И далее, в немногих словах, представил свои соображения. Бригады в колхозе должно быть две – одна занимается выращиванием зерна и кормов, другая ходит за скотиной. Комсомольцы организуют на деревне разные «кумпании» вроде антирелигиозной, а в целом, чтобы полегче и веселее протекала жизнь молоди, потому как молодь и нарастающая в каждом дому ребятня полной грудью и новым революционным сознанием впитали в себя дух государства Советов.

Собрание закончилось тем, что избрали наиболее настырных активистов, кои и должны были под председательством Лариона Белова определить всю дальнейшую линию колхозного хозяйствования.

Глядела на всё это и Настасья, слушала и думала свою думу.

С ума сошёл народишко-то. Слетел с катушек. То в одну крайность кинется, то в другую. За годы Гражданской войны и вслед за нею НЭПа поля стали зарастать березняком. Тятенькины, что располагались на Угорье, и те взялись дерновиной, примялись от времени, от беспризорья и разлада людского. Беспризорья бездельного, богопротивного, ни в кои веки крестьянину не свойственного.

Крестьянин-то во все времена хлебопашествовал. Били людишки друг дружку, хлестали почём зря, проливали кровушку свою алую, но крестьянин землицу обихаживать не переставал. На лошадёнках, на быках, на коровёнках, а то и на себе тащил сошку-то, а землицу поднимал и задавал ей работу извечную – хлебушек растить.
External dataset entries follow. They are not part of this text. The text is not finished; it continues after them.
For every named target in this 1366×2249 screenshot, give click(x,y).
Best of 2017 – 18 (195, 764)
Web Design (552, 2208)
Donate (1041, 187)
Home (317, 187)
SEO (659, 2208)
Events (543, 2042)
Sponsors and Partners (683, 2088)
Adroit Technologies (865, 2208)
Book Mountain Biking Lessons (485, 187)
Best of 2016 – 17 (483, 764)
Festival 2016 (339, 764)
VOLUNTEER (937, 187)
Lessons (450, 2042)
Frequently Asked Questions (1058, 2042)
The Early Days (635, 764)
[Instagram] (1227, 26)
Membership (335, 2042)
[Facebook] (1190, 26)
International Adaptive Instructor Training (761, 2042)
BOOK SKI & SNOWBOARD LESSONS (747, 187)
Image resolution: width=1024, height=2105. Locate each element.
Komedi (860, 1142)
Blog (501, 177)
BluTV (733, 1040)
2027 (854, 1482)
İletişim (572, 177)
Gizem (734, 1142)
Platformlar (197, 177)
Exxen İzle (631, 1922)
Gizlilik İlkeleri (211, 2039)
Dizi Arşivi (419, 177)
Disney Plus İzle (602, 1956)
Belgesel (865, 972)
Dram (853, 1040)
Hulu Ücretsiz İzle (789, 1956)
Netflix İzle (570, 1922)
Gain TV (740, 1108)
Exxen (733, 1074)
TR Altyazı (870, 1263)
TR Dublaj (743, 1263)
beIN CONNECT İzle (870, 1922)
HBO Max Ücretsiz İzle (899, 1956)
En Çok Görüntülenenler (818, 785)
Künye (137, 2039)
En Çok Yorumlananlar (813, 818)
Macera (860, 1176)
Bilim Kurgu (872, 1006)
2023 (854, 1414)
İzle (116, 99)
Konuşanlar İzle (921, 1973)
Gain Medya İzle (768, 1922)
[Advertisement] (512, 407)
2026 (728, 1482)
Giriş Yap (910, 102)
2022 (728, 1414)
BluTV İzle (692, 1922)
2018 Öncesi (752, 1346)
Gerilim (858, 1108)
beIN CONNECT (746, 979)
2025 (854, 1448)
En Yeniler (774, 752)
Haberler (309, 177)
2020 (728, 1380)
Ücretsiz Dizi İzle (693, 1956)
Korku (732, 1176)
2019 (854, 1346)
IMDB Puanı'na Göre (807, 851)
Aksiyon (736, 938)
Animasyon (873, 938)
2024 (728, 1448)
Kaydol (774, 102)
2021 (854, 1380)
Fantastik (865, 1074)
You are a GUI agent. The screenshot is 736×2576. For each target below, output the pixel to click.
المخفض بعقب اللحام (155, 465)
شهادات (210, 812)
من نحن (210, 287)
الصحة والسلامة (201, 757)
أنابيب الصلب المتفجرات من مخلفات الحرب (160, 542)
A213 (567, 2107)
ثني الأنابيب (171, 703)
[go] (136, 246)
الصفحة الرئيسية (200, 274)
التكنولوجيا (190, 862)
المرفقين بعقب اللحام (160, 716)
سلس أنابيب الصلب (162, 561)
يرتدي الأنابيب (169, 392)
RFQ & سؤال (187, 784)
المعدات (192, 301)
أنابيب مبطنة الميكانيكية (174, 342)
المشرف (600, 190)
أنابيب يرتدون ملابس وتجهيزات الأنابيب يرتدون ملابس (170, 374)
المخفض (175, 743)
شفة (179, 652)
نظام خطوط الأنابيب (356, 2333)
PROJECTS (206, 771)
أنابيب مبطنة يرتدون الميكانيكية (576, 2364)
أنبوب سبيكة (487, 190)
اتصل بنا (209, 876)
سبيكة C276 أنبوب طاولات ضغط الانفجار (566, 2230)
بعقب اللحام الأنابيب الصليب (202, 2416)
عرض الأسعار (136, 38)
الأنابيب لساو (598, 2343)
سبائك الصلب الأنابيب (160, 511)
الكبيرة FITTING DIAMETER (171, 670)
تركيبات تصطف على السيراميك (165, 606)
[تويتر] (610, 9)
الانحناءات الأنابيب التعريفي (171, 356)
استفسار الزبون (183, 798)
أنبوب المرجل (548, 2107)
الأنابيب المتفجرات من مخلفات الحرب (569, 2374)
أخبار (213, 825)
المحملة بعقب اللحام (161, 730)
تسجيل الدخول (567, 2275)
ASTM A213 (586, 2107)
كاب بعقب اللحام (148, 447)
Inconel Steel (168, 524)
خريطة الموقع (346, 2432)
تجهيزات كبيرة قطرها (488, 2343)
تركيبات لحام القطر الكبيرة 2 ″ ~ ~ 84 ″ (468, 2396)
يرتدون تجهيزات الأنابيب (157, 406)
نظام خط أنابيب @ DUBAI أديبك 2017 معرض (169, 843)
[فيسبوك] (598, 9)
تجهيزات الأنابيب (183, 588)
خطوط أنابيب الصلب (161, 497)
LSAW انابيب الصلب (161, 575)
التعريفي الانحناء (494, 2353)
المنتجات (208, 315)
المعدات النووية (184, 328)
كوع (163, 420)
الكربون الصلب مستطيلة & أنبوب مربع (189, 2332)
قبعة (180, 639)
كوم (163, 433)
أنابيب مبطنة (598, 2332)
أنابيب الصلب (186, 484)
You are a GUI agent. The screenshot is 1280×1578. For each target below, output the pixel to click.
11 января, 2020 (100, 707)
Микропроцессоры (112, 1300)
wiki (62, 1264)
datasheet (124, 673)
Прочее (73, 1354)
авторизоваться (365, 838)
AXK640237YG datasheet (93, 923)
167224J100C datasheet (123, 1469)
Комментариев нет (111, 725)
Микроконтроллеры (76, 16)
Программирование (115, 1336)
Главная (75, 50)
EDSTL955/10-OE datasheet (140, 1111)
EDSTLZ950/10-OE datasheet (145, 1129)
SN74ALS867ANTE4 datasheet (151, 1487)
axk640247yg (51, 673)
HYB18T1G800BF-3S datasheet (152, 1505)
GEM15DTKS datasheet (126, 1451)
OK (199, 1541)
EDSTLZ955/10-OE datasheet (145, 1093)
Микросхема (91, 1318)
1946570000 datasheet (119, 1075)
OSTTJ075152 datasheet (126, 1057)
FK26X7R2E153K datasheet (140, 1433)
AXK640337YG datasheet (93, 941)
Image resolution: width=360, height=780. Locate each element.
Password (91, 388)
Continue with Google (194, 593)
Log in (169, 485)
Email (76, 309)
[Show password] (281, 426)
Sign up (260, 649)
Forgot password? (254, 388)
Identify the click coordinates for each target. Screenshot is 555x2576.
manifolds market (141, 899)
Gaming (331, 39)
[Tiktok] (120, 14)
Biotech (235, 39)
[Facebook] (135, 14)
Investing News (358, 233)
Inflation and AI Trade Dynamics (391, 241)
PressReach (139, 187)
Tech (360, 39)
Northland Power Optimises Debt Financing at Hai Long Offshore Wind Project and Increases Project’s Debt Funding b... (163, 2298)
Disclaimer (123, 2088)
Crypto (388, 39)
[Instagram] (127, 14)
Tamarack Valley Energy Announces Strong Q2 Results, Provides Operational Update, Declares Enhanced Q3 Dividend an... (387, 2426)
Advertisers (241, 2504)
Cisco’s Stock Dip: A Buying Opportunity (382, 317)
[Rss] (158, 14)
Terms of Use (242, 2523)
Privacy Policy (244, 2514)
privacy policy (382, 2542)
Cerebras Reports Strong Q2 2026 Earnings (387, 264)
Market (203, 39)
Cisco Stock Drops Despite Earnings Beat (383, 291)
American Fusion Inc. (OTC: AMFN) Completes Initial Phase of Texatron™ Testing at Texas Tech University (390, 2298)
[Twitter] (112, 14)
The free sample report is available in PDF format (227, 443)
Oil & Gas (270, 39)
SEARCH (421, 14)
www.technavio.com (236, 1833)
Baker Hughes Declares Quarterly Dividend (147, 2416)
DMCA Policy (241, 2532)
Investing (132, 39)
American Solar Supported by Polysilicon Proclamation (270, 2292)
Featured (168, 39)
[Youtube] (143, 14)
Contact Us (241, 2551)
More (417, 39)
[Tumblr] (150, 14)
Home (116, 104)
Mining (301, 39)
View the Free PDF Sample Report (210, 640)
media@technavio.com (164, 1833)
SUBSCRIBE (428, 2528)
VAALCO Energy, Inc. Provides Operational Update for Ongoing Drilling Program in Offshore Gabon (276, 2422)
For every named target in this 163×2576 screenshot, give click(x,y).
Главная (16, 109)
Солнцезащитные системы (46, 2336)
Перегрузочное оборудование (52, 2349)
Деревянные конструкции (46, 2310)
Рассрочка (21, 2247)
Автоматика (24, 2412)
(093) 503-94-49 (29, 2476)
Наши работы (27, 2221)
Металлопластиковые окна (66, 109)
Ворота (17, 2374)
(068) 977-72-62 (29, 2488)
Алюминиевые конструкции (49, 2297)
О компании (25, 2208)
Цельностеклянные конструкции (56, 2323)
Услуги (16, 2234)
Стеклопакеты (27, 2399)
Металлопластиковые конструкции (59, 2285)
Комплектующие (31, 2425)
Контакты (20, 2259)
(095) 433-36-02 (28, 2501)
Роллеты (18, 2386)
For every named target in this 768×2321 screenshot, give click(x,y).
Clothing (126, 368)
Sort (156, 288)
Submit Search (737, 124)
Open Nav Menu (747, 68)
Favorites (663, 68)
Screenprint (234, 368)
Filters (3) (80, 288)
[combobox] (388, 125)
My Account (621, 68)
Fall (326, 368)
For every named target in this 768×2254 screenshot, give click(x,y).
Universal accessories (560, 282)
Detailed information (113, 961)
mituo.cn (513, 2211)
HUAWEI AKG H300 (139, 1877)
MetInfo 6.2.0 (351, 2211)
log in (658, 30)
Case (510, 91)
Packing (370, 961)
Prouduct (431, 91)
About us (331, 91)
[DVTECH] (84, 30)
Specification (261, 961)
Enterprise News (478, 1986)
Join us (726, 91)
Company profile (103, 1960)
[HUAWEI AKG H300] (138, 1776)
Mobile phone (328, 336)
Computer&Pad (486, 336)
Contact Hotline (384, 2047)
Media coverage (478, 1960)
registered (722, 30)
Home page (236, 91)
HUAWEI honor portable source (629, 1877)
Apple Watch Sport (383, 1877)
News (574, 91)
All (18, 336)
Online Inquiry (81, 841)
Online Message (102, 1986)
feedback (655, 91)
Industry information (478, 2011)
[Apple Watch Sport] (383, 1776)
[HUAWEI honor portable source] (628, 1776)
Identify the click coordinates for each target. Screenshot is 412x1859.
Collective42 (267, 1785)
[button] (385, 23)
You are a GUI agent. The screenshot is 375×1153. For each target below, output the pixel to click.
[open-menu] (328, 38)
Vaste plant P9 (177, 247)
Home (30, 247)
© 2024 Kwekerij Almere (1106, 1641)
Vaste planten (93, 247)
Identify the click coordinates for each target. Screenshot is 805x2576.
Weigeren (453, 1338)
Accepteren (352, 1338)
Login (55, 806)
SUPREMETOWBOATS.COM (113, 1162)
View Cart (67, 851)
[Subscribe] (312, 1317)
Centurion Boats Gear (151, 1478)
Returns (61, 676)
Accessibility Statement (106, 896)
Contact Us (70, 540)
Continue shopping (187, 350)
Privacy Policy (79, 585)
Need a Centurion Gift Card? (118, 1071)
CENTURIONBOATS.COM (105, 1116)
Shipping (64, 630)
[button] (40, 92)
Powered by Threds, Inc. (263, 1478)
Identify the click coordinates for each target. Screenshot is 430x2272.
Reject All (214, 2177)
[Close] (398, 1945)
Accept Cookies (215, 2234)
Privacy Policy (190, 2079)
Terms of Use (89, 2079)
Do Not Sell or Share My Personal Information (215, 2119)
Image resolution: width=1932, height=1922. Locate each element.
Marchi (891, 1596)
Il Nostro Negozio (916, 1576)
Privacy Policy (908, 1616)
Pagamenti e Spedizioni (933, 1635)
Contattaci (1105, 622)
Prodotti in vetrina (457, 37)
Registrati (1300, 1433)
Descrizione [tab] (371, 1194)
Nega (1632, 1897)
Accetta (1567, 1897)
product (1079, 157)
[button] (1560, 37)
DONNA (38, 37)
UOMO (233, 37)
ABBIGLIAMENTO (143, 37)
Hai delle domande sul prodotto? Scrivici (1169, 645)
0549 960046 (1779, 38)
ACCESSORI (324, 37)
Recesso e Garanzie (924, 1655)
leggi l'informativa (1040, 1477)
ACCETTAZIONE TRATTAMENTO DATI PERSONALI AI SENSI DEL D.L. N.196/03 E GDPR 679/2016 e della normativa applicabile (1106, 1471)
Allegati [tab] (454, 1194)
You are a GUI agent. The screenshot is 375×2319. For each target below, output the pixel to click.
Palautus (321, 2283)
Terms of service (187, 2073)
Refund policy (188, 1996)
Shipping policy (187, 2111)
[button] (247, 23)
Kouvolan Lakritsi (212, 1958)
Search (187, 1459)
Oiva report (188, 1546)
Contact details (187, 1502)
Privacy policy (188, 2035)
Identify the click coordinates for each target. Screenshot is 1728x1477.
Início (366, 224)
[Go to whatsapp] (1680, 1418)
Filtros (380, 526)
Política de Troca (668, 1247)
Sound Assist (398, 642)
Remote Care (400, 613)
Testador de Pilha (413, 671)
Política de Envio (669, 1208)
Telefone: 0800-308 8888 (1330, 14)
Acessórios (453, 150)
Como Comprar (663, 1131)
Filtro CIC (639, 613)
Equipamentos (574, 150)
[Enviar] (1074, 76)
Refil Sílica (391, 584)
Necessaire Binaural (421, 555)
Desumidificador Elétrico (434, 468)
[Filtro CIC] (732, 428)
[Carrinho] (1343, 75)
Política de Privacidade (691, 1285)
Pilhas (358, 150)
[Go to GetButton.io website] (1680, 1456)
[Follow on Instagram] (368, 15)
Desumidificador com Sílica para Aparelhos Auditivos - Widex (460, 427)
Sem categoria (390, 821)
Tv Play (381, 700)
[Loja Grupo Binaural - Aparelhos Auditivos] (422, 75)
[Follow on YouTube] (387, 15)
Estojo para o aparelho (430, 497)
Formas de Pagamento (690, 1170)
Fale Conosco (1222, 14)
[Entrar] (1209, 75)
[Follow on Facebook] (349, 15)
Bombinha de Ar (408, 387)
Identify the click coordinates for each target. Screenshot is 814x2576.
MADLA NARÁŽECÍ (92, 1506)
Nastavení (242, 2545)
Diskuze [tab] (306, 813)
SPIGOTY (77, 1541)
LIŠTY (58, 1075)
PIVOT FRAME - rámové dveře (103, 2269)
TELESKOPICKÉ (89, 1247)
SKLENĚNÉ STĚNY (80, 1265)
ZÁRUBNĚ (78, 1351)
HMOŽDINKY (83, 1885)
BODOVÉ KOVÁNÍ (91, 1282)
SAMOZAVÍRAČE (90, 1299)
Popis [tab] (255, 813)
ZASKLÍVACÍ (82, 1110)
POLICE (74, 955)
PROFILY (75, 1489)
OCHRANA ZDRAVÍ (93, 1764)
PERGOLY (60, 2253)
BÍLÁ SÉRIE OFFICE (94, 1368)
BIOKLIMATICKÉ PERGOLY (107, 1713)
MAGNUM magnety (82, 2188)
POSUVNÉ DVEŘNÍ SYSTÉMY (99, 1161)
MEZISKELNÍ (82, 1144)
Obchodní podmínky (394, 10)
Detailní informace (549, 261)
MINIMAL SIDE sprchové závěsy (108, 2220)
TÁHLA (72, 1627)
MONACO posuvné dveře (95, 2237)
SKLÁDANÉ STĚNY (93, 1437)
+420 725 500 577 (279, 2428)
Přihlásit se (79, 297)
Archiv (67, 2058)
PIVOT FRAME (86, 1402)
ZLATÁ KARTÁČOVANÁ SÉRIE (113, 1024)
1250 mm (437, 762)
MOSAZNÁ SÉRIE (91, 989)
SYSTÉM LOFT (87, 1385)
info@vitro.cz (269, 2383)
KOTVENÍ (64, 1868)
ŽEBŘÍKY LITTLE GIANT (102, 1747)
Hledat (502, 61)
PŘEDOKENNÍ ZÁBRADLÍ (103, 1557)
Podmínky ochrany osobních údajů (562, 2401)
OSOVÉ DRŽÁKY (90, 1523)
И питала она соками своими зёрнышки, взращивала ржаные колосья, поднимала выше к солнышку головками, и разрешались те колосья другими зёрнышками, кои срезал человек в снопы упругие, увесистые, высушивал, обмолачивал и заполнял сусеки амбарные тем хлебушком, а от того хлебушка внове плодилась и множилась жизнь на свете.

Немудрёную крестьянскую ту задачу Настасья усвоила ещё девчонкой в дому родительском, потому и поглядывала с превеликими сомнениями на копошение Афанасьевских горлопанов вроде Лариошки Белова, пялившего глаза на её муженька разлюбезного, когда тот в кругу мужиков сказки сказывал про жизнь райскую, обобществлённую…

Но жизнь действительно менялась. Это Настасья видела и по своим входящим в года Петьке и Клашке. Петька бредил комсомольскими починами. Крепкий, коренастый телом, настырный характером, воротил в дому за взрослого мужика, а как только выдавалась минута, бежал сломя голову в сельскую избу, где собиралась деревенская молодь и горлопанила почище, чем Лариошка со своими активистами.

Клашка вовсю, на виду у деревенских, хороводилась с Тимофеем Травниковым – мужиком уже зрелым, но не женатым, понюхавшим пороху в германскую войну. С этой и вовсе не было сладу: чуть что, так и норовила скользнуть за дверь на свиданку с разлюбезным. И ругала её Настасья, и «халдой» обзывала, но толку не добилась. И отступилась, обронив как-то в сердцах:

– На кривую дороженьку вступила, доченька моя ненаглядная. Не так-то девке надобно себя блюсти. Не та-ак… Не вешаться на шею взрослому мужику, а тихохонько дожидаться свово щастья. Работать, матери подмогать, Богу молиться. Да за такое-то поведение тятенька мой семь шкур бы спустил с тебя, с халды. Э-эх, нет на вас отца – сгинул в тартарары ни за грош, ни за понюх табаку…

Не по сердцу было и занятие Тимофеево – охота. Придёт зима, и он – в тайгу. Бродит там два-три месяца, чего-то добудет, а выйдет из лесу и – продаст добытое. Потом лодыря гоняет. Не по-христиански это. Мужик должен трудится – в поле, на покосе, во дворе, а этот… Тьфу, прости господи…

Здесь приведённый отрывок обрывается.